Весна Средневековья - Александр Павлович Тимофеевский
Шрифт:
Интервал:
Закладка:
26 октября 1996
Ровно триста лет назад, 20 октября 1696 года, Боярская дума повелела «морским судам быть», начав таким образом славную историю российского флота, ныне отмечаемую выставкой в Третьяковской галерее. Расположившись сразу на двух этажах на Крымском валу, экспозиция «Очарованные морем» не подвластна ни взору, ни уму: заявленная в названии тема предстает как самая резиновая. В воды житейские, в воды бушующие брошена вся история отечественного искусства. Такая жертвенность — результат не столько русского максимализма, сколько русского концептуализма. Где флот, там и море, а значит, все вместе: абстрактный корабль веры из иконы «Образ гонения на церковь Божию» и чахлое рыболовецкое судно из грез сурового шестидесятника, чайки в предвестии беды и триумф Чесменской победы, матросы с папиросами в революционном вихре и растянувшееся на столетие вялое импрессионистическое томление — из пейзажа в пейзаж один и тот же мух звенящий рой и свет сквозной горячей паутины.

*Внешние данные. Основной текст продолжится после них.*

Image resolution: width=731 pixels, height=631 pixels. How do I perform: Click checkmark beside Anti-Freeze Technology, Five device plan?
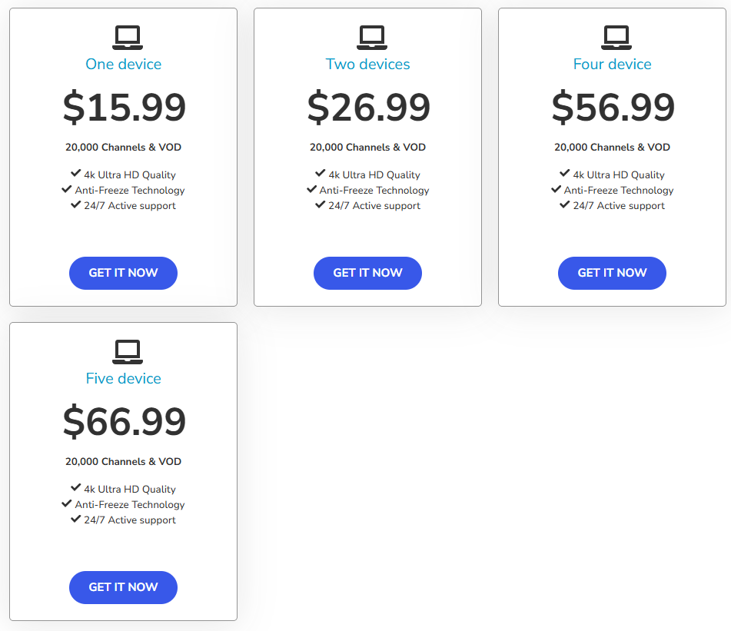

По чистой случайности нет похищения Европы и отделения хляби от тверди, зато не только Сильвестр Щедрин, но даже Левитан Исаак Ильич представлен нетипичным средиземноморским переживанием, причем в том же зале, где торжествует, разгромив татар и турок, Екатерина Великая кисти льстивого Торелли. Если вспомнить повод для выставки, отчасти воинственный, невольные экспозиционные переклички могут и озадачить: виды Неаполя и Сорренто превращаются в виды на Неаполь и Сорренто, коих у Российской империи все — таки не было. Очарование морем никогда не простиралось так далеко. Смиренно мечтая о втором Риме — Константинополе, Петербург на первый не покушался, и задним числом не надо рисовать таких ужасов. Как говорил старый князь Болконский о княжне Марье: ее уродовать не позволю, и без того страшна.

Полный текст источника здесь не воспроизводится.